■ **TO BE DONE**
Reproduce the items below word for word, from the line that contains "You are a computer-use agent. Screen" through the end of the items, both included. Output only that part.

■ **RECORD LIST**
------------------------------------------------------------
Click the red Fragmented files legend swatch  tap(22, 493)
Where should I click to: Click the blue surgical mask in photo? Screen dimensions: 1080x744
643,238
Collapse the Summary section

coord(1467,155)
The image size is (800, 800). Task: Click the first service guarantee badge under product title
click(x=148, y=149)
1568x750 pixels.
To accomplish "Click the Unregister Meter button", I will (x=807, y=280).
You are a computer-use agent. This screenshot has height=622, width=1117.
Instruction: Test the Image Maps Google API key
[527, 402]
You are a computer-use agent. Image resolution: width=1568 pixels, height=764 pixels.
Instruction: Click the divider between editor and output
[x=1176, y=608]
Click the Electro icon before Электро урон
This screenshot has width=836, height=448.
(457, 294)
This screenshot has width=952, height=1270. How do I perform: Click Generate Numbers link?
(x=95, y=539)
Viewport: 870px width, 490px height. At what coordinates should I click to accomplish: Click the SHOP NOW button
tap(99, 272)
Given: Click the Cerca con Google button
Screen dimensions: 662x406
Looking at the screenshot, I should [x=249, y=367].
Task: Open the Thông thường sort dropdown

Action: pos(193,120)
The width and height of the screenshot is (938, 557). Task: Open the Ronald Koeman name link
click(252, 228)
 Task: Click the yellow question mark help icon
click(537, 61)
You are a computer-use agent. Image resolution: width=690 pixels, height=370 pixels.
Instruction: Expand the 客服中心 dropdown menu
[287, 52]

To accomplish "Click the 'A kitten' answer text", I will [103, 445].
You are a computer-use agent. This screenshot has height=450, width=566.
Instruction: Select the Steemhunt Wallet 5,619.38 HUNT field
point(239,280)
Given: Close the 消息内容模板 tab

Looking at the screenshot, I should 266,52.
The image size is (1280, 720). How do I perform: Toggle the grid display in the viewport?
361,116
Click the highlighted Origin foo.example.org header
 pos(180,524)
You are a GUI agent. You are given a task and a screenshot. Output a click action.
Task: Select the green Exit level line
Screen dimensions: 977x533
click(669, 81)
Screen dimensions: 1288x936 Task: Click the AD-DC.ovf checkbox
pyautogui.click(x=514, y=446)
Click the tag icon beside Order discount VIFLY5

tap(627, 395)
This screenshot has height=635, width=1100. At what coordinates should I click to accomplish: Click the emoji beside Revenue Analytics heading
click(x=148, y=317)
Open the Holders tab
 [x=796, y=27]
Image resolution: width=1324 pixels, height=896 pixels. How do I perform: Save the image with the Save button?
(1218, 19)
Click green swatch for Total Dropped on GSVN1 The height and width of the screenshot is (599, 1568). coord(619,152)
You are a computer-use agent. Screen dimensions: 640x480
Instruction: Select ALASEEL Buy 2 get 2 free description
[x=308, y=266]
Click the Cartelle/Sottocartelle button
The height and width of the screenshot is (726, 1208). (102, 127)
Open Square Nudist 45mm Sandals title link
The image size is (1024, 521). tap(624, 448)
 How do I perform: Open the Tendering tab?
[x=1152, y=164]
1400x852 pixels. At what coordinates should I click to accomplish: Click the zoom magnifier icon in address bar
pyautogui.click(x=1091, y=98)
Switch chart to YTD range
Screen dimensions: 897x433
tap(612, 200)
------------------------------------------------------------
■ **WRITTEN SOLUTION**
You are a computer-use agent. Screen dimensions: 640x480
Instruction: Select ALASEEL Buy 2 get 2 free description
[x=308, y=266]
Click the Cartelle/Sottocartelle button
The height and width of the screenshot is (726, 1208). (102, 127)
Open Square Nudist 45mm Sandals title link
The image size is (1024, 521). tap(624, 448)
 How do I perform: Open the Tendering tab?
[x=1152, y=164]
1400x852 pixels. At what coordinates should I click to accomplish: Click the zoom magnifier icon in address bar
pyautogui.click(x=1091, y=98)
Switch chart to YTD range
Screen dimensions: 897x433
tap(612, 200)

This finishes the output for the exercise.